▶ [RECORDS SHOWN]:
↓↓↓
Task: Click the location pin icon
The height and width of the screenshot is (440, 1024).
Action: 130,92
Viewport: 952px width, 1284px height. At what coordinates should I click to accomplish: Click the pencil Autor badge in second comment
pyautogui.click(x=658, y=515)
↑↑↑
▶ [STATED PROBLEM]: Please copy the records above word for word.

▶ [FINAL RESULT]:
Task: Click the location pin icon
The height and width of the screenshot is (440, 1024).
Action: 130,92
Viewport: 952px width, 1284px height. At what coordinates should I click to accomplish: Click the pencil Autor badge in second comment
pyautogui.click(x=658, y=515)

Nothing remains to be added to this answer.